Given 10 stacks of 10 coins each. One of these stacks of coins contains only counterfeit coins, the other stacks do not. A genuine coin has a weight of 10 grams. The weight of a fake coin is 11 grams. You have a contemporary scale with a precise reading. How many balances are required to determine whether the stack is fake? What if you had eleven stacks?
Answer:
Naive Approach: The first solution that hits the mind, is to check one coin from each stack and measure the weight in a balance. In this way, in the worst case, we have to weigh the coins 10 times.
Efficient Solution:
Step 1: Instead of weighing one element from each stack at a time, we can take one coin from each stack and break it into 2 groups of size 5 each (1 group with coins from 1st to 5th stack and the other coins form the other group).
Step 2: If all weigh the same, then the weight of the group will be 5*10 = 50 otherwise, 4*10 + 11 = 51. Now when any 5 is weighed, there can be 2 cases:
- The weight of the group is 50. So the fake coin is on the other group. Otherwise, this group contains the fake coin. Perform the following operations for any of the groups to get the fake coin.
- Divide this group into two parts of 2 coins [from the first 2 stacks of this group] and 3 coins [have the other coins].
Step 3: Now weigh the group of 2 coins.
- If the weight is 20, the fake coin is in the group of 3 coins. Otherwise, the fake coin is in the group of two coins which can be determined by weighing any one of them.
- Divide that group into 2 parts of 2 coins and 1 coin.
Step 4: Now weigh the two coins.
- If this weighs more than 20 then it has the fake coin. Otherwise, the single coin is the fake one.
- If the fake coin is among the 2 coins, then again divide it into two parts
Step 5: To decide the fake one between two coins, weigh any of them.
- If that coin weighs 10, then the other one is the fake.
- Otherwise, the coin which is weighed is the fake coin.
From the above approach, we can see, that we need to weigh at most 4 times in the worst case to find the fake coin.
Optimal Solution: Here we can use the concept of mathematics and the sum of the first N natural numbers.
What we can do is, we can select 1 coin from the 1st stack, 2 coins from the 2nd stack, 3 coins from the 3rd stack, and so on. In this way, we will have total of 55 coins. If all the coins were real, the weight would be 55*10 = 550.

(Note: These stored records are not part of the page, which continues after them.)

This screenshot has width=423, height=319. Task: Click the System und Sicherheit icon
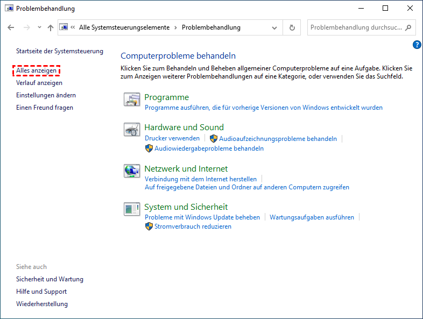point(132,209)
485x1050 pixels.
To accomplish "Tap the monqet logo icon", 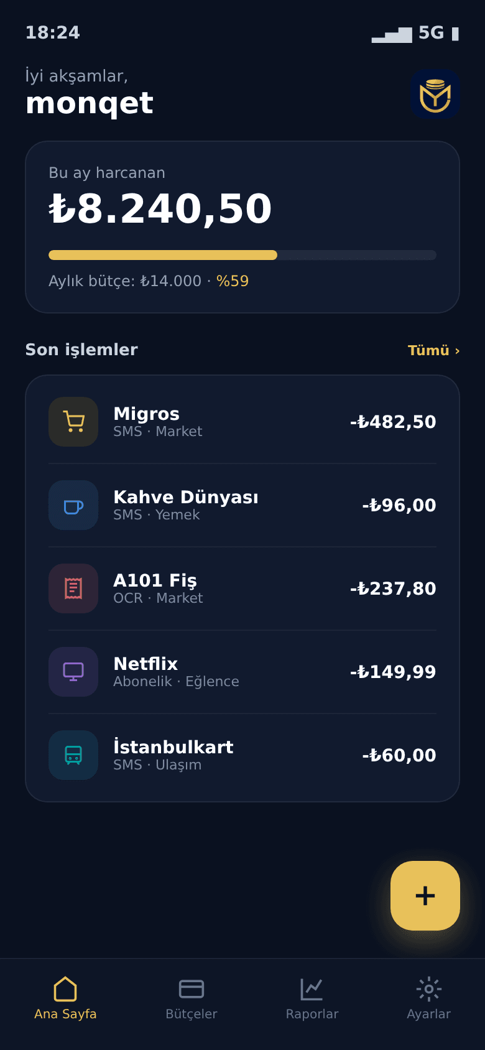I will pyautogui.click(x=435, y=95).
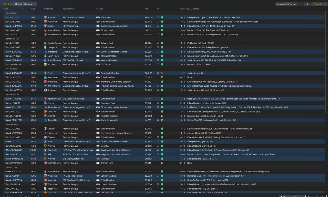Image resolution: width=328 pixels, height=197 pixels.
Task: Click the Sevilla club crest icon
Action: pos(45,26)
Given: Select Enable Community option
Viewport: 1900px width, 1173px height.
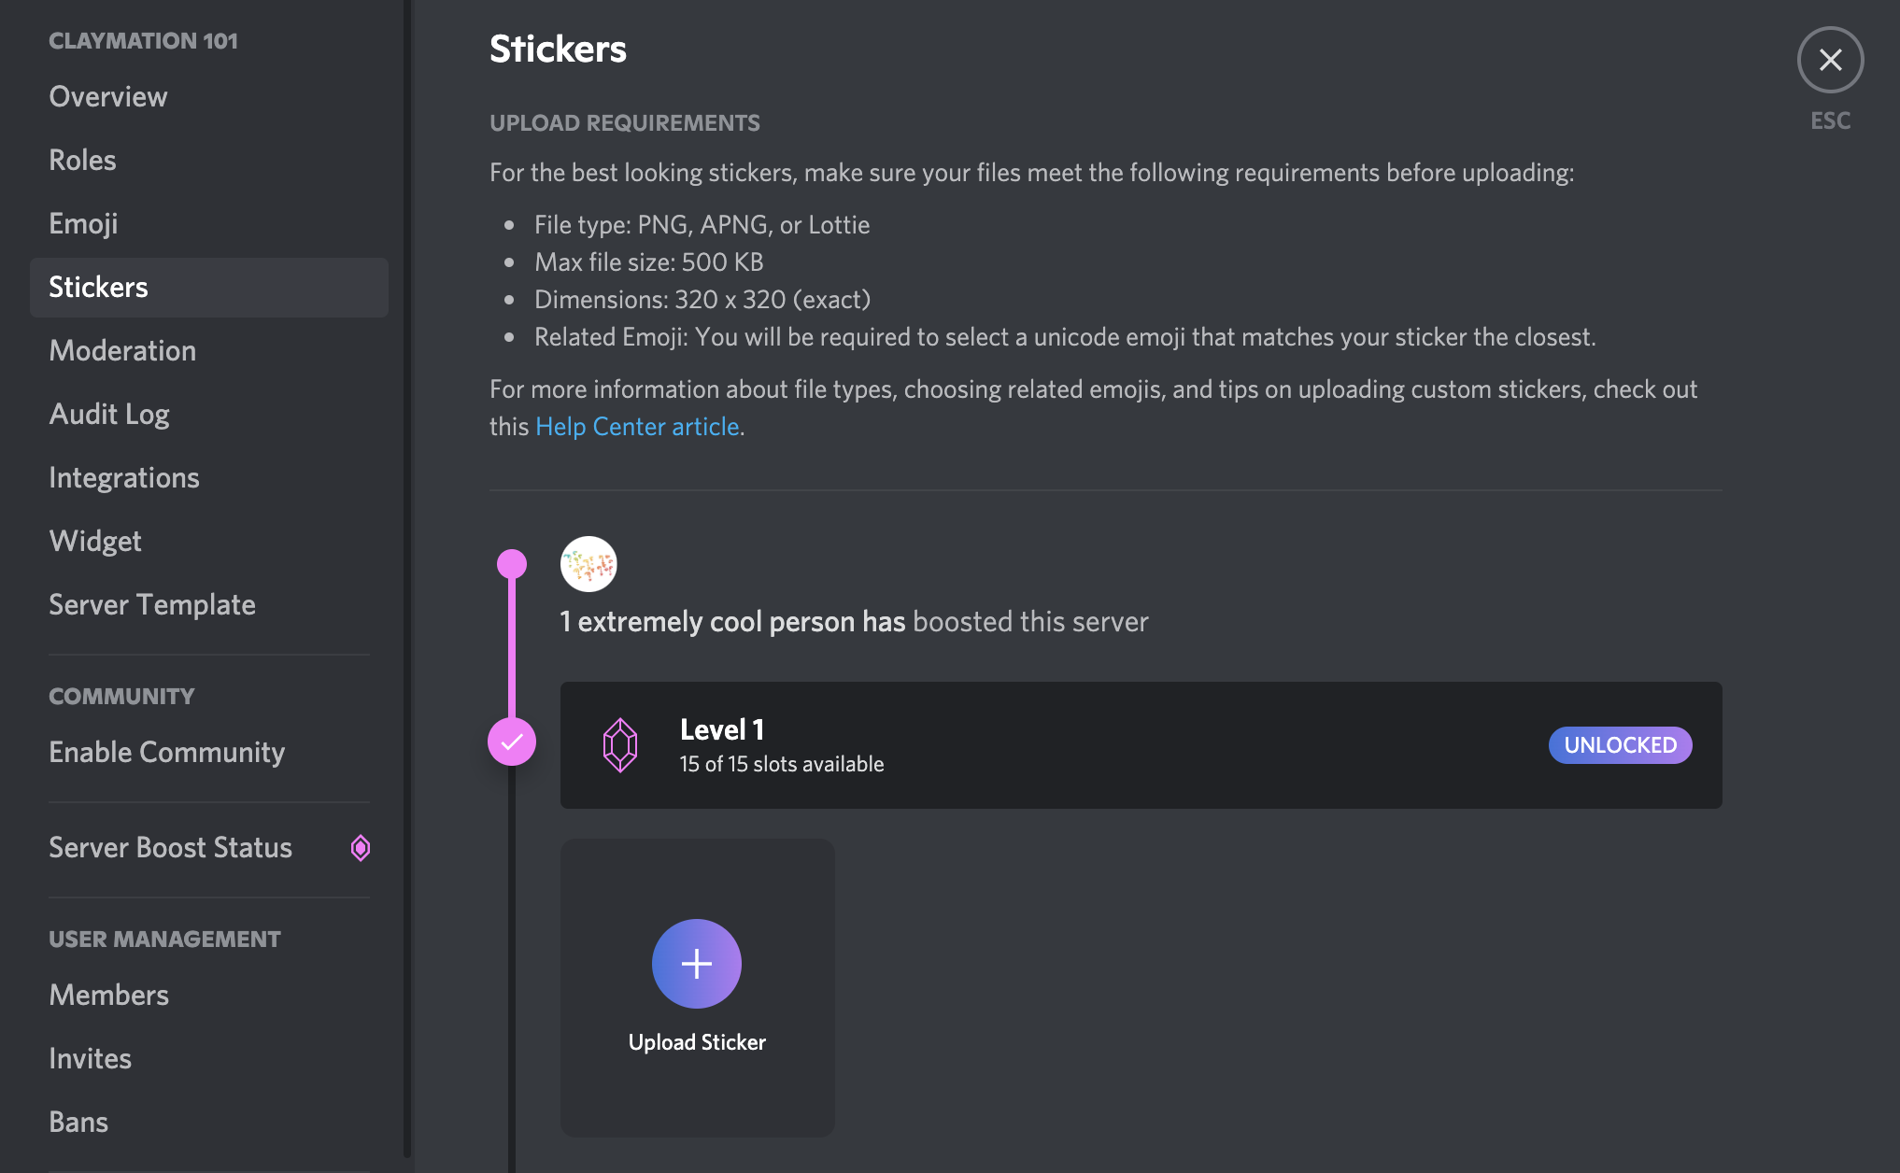Looking at the screenshot, I should pyautogui.click(x=167, y=751).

Now consider, that the Kth stack has fake coins.
So the reading of the scale will be:
11*K + (55 – K)*10 [because we have picked K coins from Kth stack].
= 11*K + 550 – 10*K = K + 550.
So the amount of extra weight will be the same as the stack number. Therefore, we can get the stack with only a single balance.
How to check the same if there are 11 stacks of 10 coins?
We can continue the same process as the optimal one. The extra pile is simply treated as pile 0. Then the earlier stated rule still applies (0 coins from 0th stack, 1 coin from the 1st stack, and so on) and the stack number is determined by subtracting the expected weight from the actual weight. The sole modification is that we now consider the probability of the expected weight and observed weight to be equal, which indicates pile 0.